SRAM Force eTap AXS HRD Shift/Brake Lever and Disc Caliper Rider Review

The Build

I complimented the shifters with a SRAM X01 Eagle AXS Derailleur, the new monster 520% range 10-52 tooth XG-1295 Eagle Cassette, my existing SRAM Force 1 Crankset equipped with a new X-SYNC 38 tooth chainring, and an Eagle GX chain. Installation was a breeze. The most time-consuming part was running the new brake lines internally—pulling them through using the old hydraulic brake hose as a guide—trimming them and putting on new ends and bleeding. I mounted the cassette to a DT SWISS XDR Freehub body (with a 1.8mm spacer so it would work with the MTB cassette width), ran the new chain, and shortened it to the appropriate length, and positioned the shifters where I wanted them on the bars.

Then the magic: I put the battery in the derailleur, held the button until the light started flashing, held the buttons on each of the shifters until they flashed, and just like that the system was paired. I held my breath and lightly clicked the left shifter… ZIP! It instantly downshifted, and somehow was perfectly indexed. Unreal. I quickly tapped through all the gears reveling in the speed, precision, futuristic sound, and lack of effort required. Not that shifting normally is a laborious task, but my oh my the short through light touch and positive feedback of the SRAM Force eTap AXS HRD Shifters is an absolute joy.

SRAM Force eTap AXS HRD Shift/Brake Lever and Disc Caliper Rider Review


Paired with a 12-speed Eagle AXS drivetrain I found the complete package to be exactly what I was hoping for.

* TASK DESCRIPTION *
In the shifter review, what chainring was fitted to the SRAM Force 1 Crankset?

* DATA EXTRACT *

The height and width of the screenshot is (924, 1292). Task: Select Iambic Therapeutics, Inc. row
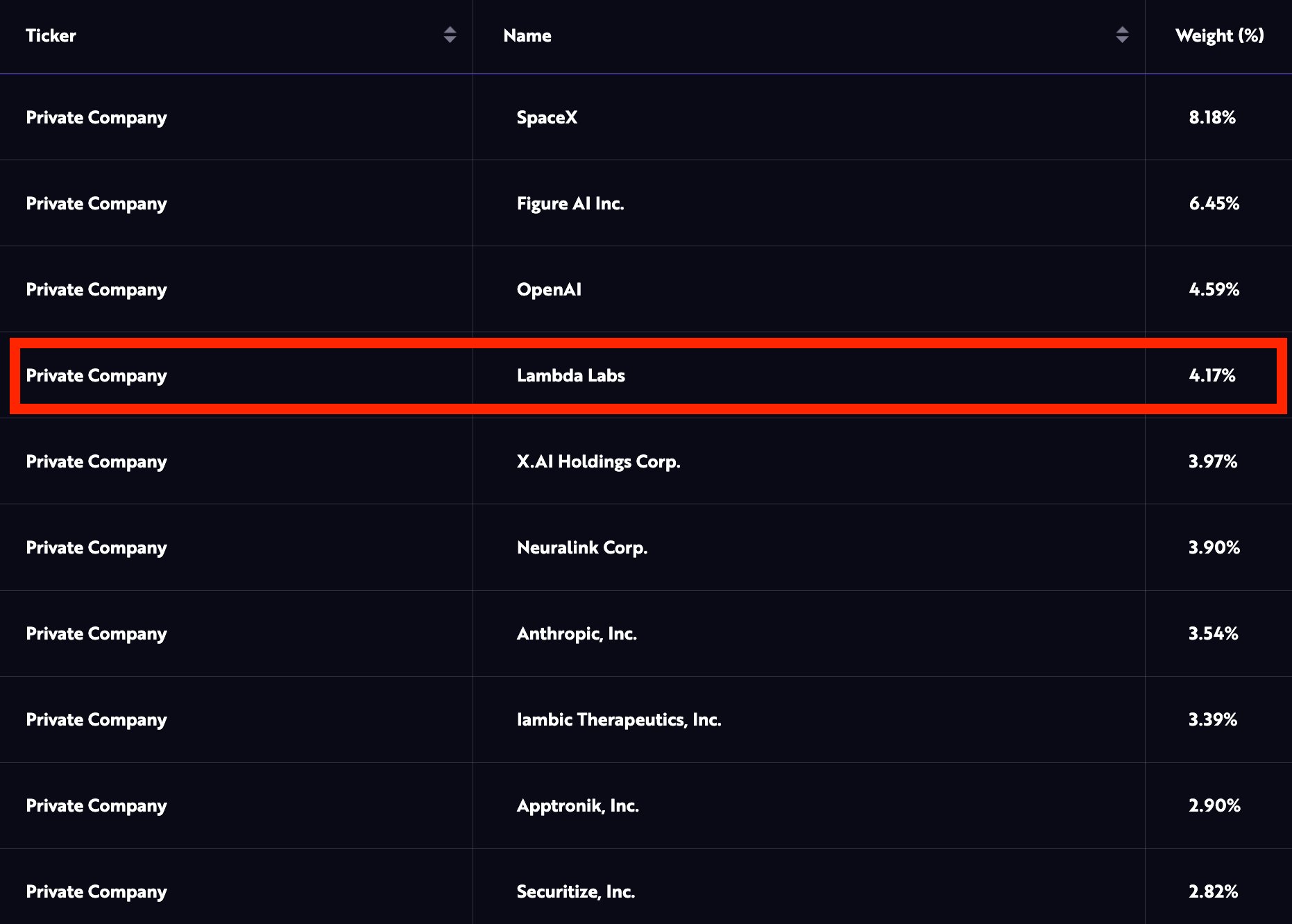click(x=619, y=719)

* SOLUTION TO THIS EXERCISE *
A new X-SYNC 38-tooth chainring.